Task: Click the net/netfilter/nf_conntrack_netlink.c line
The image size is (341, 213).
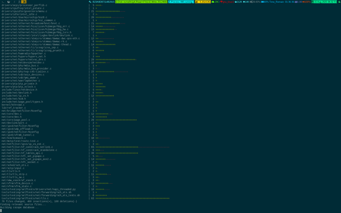Action: pyautogui.click(x=27, y=147)
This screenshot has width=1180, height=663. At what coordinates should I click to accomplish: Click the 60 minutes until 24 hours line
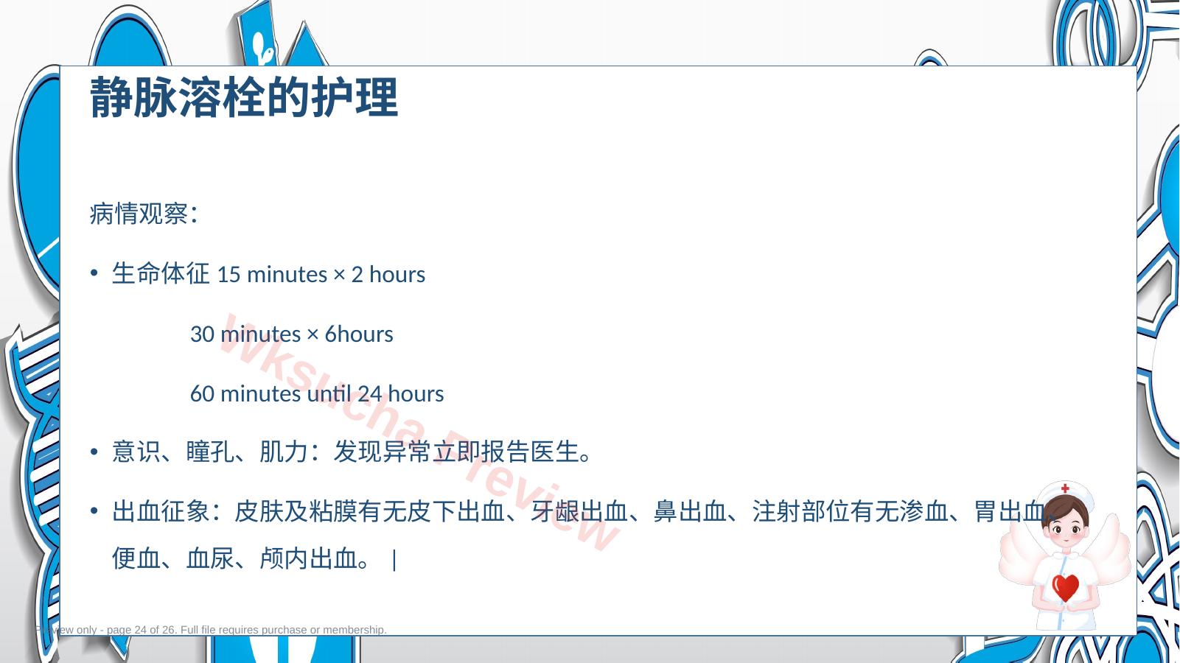[317, 393]
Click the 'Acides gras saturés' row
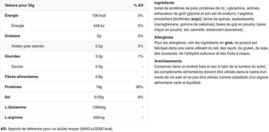269x132 pixels. click(74, 46)
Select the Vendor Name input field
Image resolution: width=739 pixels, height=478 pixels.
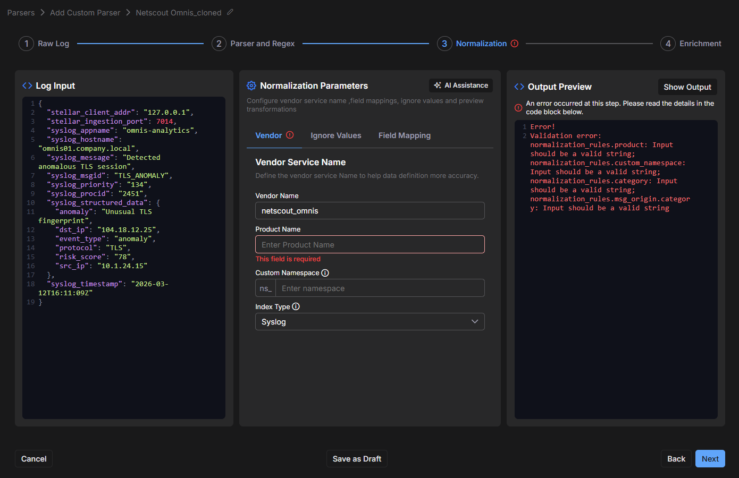(370, 211)
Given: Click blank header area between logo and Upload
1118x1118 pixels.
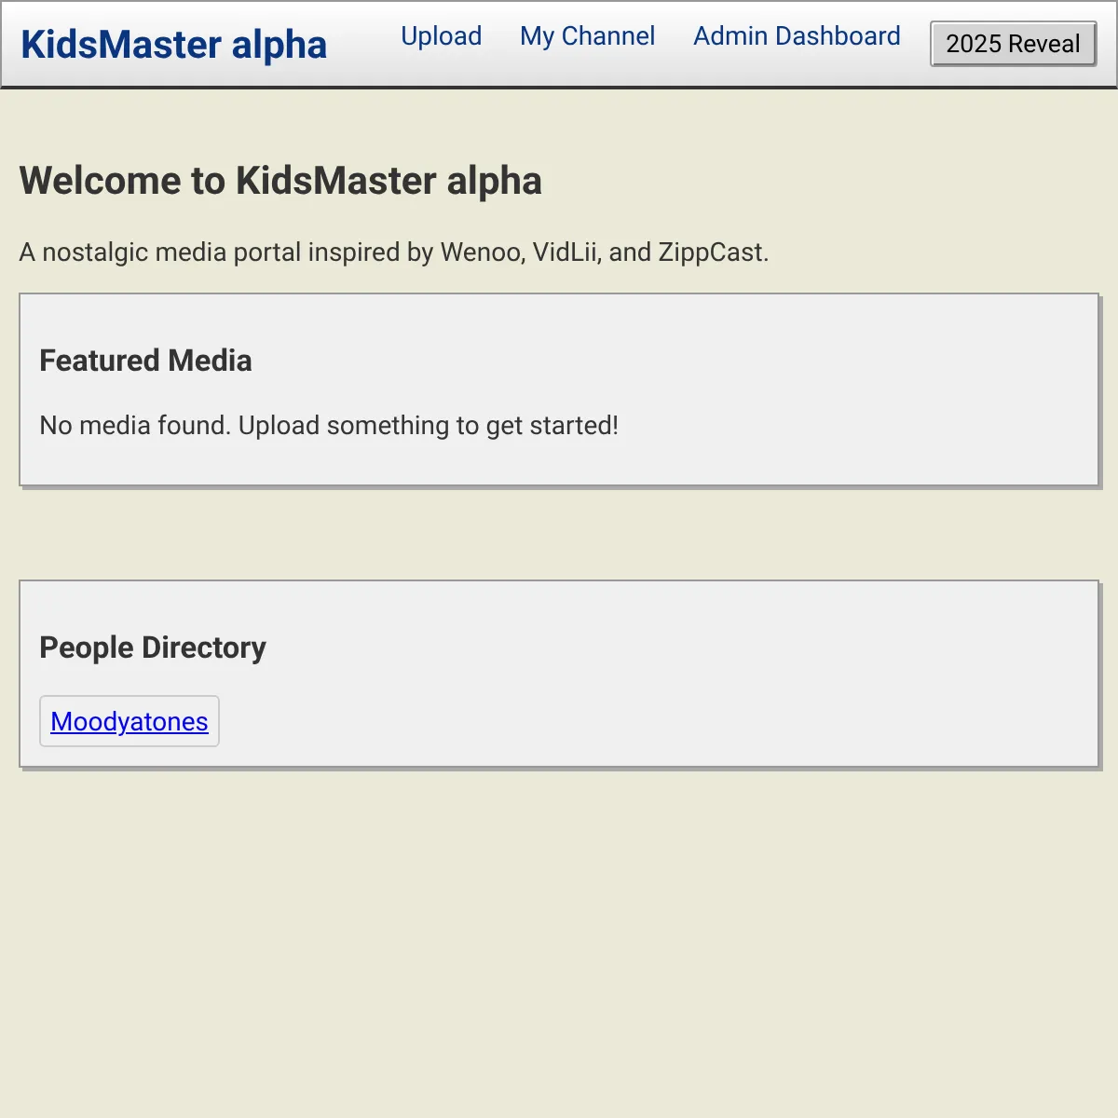Looking at the screenshot, I should [x=363, y=44].
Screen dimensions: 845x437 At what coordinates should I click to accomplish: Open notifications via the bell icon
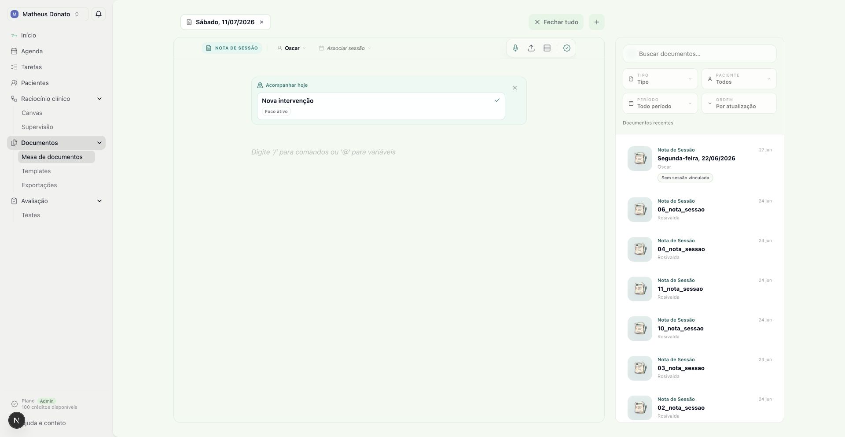click(x=99, y=14)
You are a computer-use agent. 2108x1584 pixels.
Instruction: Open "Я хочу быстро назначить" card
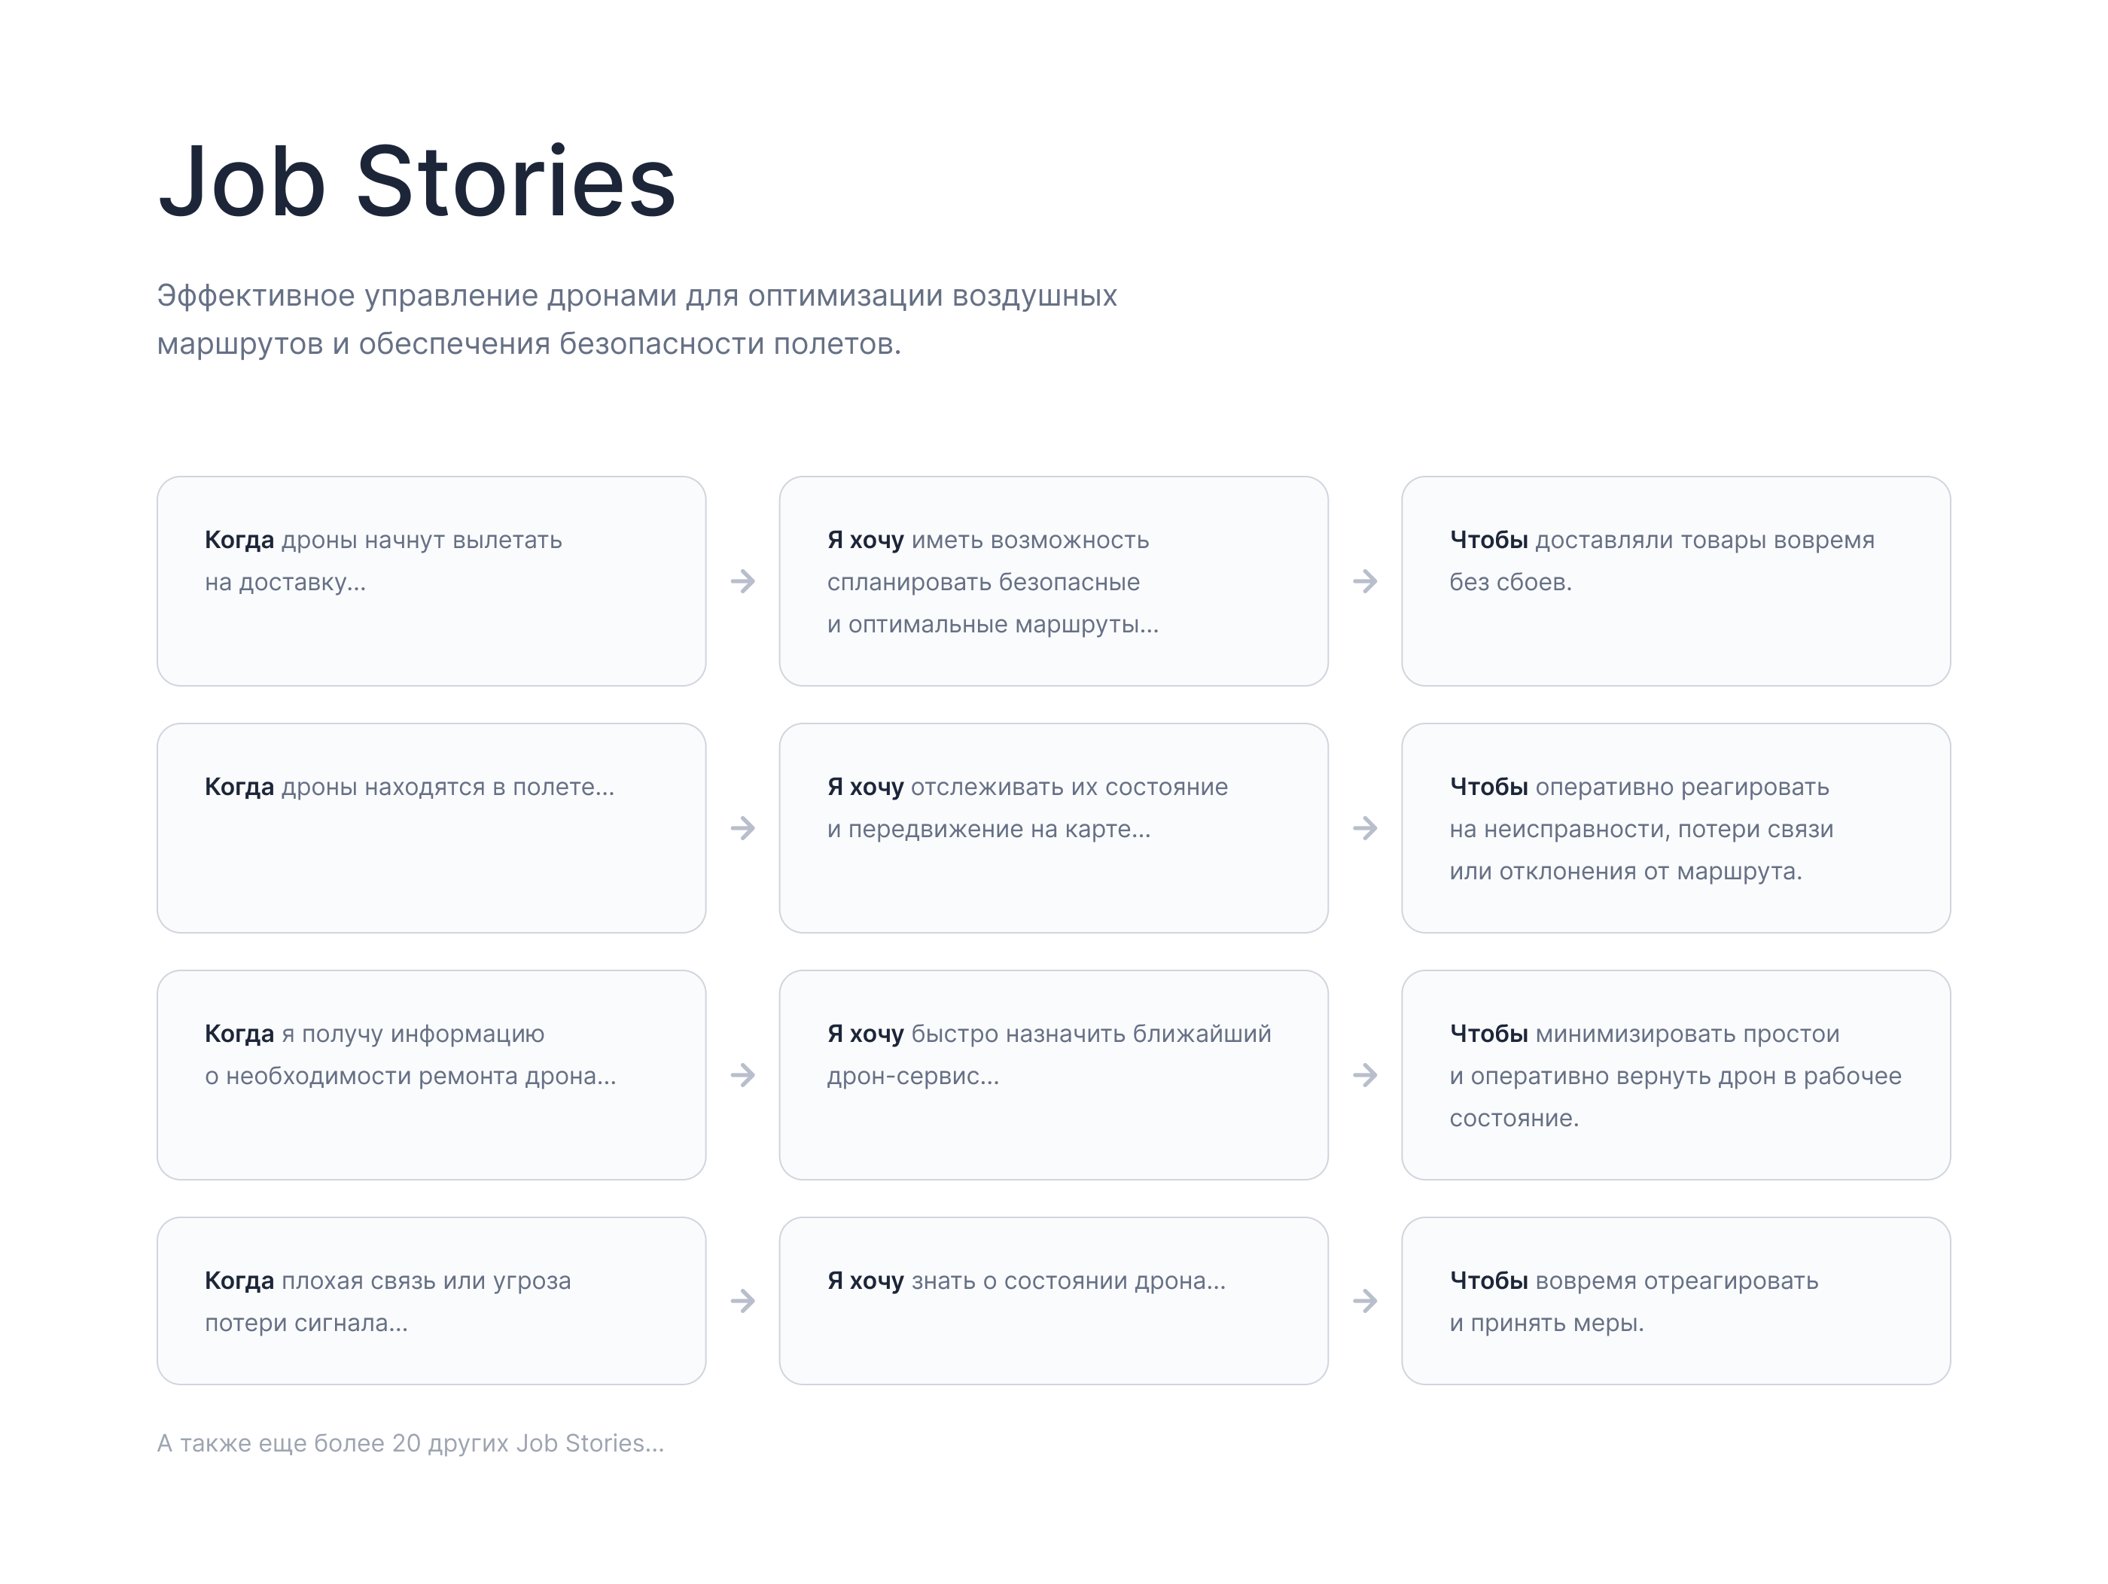pyautogui.click(x=1053, y=1075)
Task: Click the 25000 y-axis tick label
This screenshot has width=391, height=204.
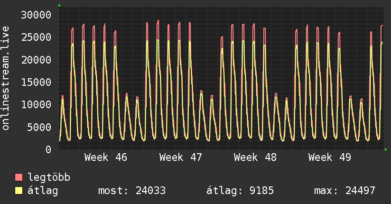Action: (36, 37)
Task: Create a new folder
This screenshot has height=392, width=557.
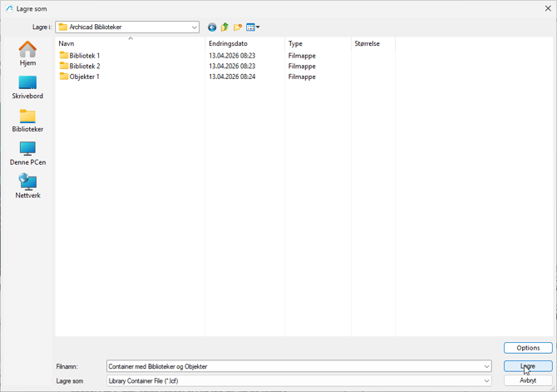Action: pos(237,27)
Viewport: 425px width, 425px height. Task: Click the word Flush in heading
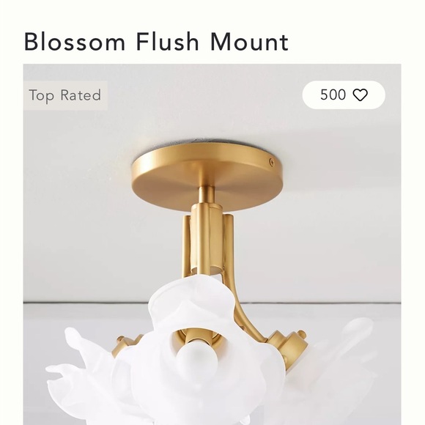(168, 42)
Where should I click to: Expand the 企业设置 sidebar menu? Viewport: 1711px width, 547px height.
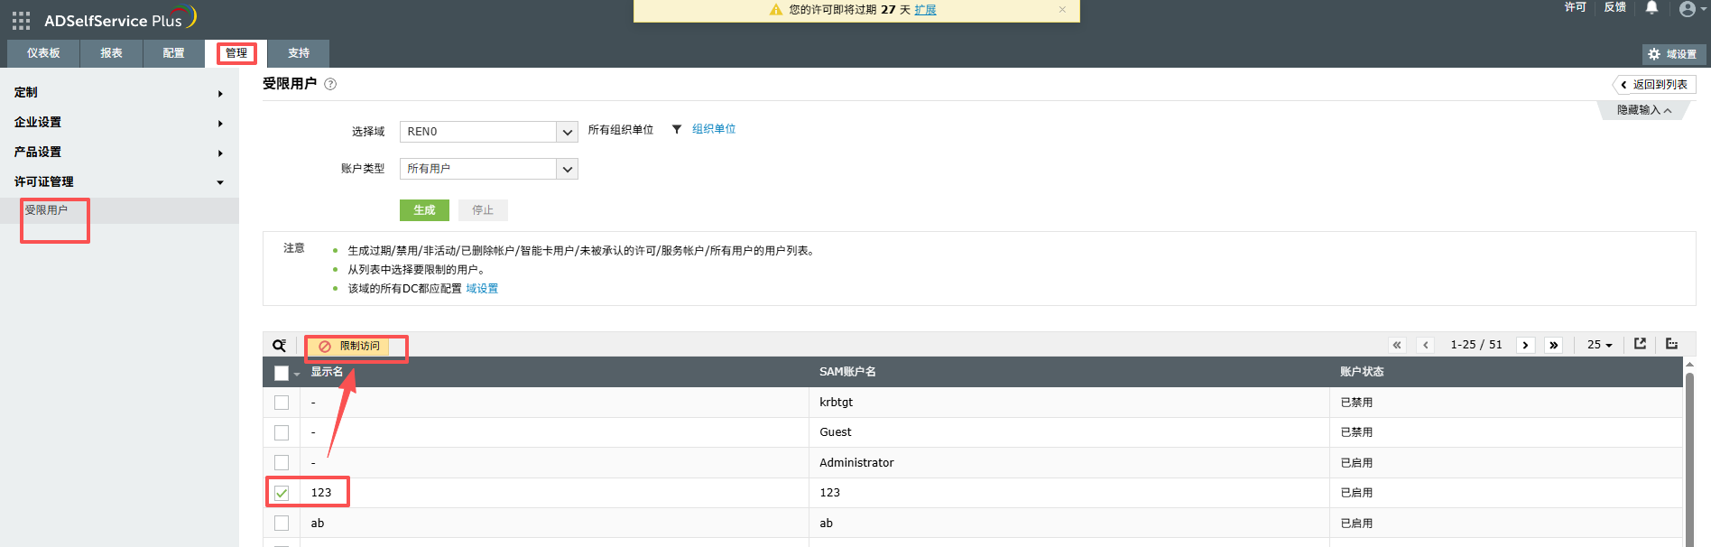[117, 123]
━━━
WHAT YOU NEED TO DO:
Rewrite every item above, changing each "Task" to "Goal" and leaving everything else unchanged. Leave the pictures out of your answer.

SOLUTION:
Goal: Click the net/netfilter/nf_conntrack_netlink.c line
The image size is (341, 213).
Action: pyautogui.click(x=27, y=147)
This screenshot has width=1180, height=663. At what coordinates should I click to accomplish: Click the 60 minutes until 24 hours line
[317, 393]
Click the 'Acides gras saturés' row
269x132 pixels. click(74, 46)
Select the Vendor Name input field
Image resolution: width=739 pixels, height=478 pixels.
(370, 211)
Given: Click blank header area between logo and Upload
1118x1118 pixels.
Looking at the screenshot, I should [x=363, y=44].
Screen dimensions: 845x437 At what coordinates should I click to accomplish: Open notifications via the bell icon
click(x=99, y=14)
You are a computer-use agent. 2108x1584 pixels.
Instruction: Open "Я хочу быстро назначить" card
pyautogui.click(x=1053, y=1075)
Goal: Click the 25000 y-axis tick label
This screenshot has width=391, height=204.
Action: (36, 37)
Goal: Create a new folder
This screenshot has height=392, width=557.
Action: pos(237,27)
Viewport: 425px width, 425px height. Goal: Click the word Flush in heading
(168, 42)
Where should I click to: Expand the 企业设置 sidebar menu? Viewport: 1711px width, 547px height.
[117, 123]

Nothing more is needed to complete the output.